Public health experts are hoping to build on the momentum of New Zealand's COVID-19 elimination strategy to eliminate other serious infections.
Michael Baker of the University of Otago on Tuesday launched SYMBIOTIC - a new five-year research programme aimed at reducing long-term diseases and the effects of poverty.
Dr Baker told Newshub it won't be news to many that poverty and health interact.
"If you have acute infection like helicobacter pylori - which is an infection of the stomach - this is the main cause of stomach cancer in New Zealand, and that's an example of an acute infection which causes a chronic illness.
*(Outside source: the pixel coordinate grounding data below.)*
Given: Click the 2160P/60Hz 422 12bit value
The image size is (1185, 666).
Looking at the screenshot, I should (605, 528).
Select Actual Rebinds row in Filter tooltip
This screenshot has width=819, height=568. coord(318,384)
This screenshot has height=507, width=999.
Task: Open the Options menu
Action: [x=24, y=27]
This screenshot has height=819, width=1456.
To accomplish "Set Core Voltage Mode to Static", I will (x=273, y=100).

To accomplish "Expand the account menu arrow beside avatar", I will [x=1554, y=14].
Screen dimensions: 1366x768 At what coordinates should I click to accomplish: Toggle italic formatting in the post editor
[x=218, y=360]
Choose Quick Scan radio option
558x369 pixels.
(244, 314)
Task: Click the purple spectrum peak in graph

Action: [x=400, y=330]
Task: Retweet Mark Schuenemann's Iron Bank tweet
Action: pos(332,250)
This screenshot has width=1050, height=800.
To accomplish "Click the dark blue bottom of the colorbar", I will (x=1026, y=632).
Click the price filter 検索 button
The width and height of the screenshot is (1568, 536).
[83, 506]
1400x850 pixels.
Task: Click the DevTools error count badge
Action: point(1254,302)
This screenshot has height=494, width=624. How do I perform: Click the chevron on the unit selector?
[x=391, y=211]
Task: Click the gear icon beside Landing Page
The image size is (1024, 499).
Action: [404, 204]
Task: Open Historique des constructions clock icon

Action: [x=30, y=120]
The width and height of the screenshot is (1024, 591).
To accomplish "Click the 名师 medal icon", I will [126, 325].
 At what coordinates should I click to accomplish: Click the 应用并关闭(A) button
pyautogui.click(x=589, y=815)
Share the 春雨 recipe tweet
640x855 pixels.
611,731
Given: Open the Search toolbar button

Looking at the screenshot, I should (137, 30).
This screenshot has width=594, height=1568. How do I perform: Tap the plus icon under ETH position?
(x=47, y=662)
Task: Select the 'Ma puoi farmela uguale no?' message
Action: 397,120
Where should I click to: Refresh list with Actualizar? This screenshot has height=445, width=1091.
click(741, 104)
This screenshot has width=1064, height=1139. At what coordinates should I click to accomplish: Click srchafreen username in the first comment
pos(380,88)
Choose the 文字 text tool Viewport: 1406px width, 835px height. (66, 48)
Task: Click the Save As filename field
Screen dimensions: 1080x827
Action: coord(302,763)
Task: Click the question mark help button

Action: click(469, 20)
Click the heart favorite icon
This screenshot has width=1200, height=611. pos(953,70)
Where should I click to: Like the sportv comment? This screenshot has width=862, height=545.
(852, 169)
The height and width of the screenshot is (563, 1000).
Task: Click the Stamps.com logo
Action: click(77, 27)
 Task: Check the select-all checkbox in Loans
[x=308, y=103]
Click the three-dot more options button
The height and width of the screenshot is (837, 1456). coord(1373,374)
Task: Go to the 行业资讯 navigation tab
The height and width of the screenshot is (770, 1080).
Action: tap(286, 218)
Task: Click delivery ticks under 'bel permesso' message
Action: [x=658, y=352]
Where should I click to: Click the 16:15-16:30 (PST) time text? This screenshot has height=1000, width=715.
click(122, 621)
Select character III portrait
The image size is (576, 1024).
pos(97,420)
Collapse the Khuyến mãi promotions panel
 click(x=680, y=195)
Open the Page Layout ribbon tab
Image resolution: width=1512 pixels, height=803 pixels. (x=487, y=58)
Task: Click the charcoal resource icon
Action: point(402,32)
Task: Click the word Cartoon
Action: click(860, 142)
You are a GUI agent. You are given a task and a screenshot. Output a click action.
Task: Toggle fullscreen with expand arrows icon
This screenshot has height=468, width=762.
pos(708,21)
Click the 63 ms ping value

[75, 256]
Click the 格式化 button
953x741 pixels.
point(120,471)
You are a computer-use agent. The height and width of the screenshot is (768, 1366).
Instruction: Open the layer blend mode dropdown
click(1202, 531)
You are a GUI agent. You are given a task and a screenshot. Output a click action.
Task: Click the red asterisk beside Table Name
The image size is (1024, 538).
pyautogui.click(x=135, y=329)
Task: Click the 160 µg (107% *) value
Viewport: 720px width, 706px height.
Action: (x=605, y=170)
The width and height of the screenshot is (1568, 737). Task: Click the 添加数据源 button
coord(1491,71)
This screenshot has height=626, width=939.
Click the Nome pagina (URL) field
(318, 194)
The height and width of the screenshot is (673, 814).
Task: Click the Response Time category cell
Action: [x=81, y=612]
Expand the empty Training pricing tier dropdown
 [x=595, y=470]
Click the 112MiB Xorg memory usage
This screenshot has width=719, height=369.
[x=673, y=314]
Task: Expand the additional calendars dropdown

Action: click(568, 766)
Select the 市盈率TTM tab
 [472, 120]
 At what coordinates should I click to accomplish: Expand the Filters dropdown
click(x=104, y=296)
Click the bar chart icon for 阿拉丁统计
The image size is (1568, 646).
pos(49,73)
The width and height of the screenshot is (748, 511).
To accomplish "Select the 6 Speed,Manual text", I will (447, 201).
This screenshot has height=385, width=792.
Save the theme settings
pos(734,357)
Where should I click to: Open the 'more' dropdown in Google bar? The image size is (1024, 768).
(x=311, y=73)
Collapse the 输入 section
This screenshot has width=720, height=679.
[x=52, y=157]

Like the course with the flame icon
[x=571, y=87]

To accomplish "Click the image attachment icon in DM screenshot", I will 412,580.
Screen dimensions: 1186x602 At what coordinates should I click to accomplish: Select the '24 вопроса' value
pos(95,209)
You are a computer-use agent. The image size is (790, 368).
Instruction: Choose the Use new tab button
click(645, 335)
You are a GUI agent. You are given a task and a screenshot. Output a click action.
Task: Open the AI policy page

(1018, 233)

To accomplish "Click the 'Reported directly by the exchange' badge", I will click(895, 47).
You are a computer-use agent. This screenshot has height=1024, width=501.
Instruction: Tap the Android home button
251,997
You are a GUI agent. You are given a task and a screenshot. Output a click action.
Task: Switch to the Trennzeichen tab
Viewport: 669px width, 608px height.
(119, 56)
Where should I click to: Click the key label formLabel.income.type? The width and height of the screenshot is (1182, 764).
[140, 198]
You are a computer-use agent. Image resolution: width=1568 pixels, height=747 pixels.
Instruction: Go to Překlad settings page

"It's caused by poor crowded housing - as a child you might pick it up living in an overcrowded home."
SYMBIOTIC aims to analyse the relationship between infectious disease, long-term conditions and social determinants to try and decrease the burden of poverty-driven health inequality.
The research team aims to break these destructive cycles by taking an integrated, whānau-centred approach.
A senior Māori researcher in the group, Andrew Waa, says it's important to understand Māori experience.
"Grounding the research within Māori experiences will help identify solutions for how infectious diseases and long-term conditions can be better managed by and with Māori communities."
Dr Baker says the success of New Zealand's COVID-19 response has given him hope other diseases can be eradicated too.
"I think New Zealand should feel proud of its efforts to manage this pandemic better than almost every other country in the world but we can't get complacent... We hope to build on that momentum to eliminate other serious infectious diseases."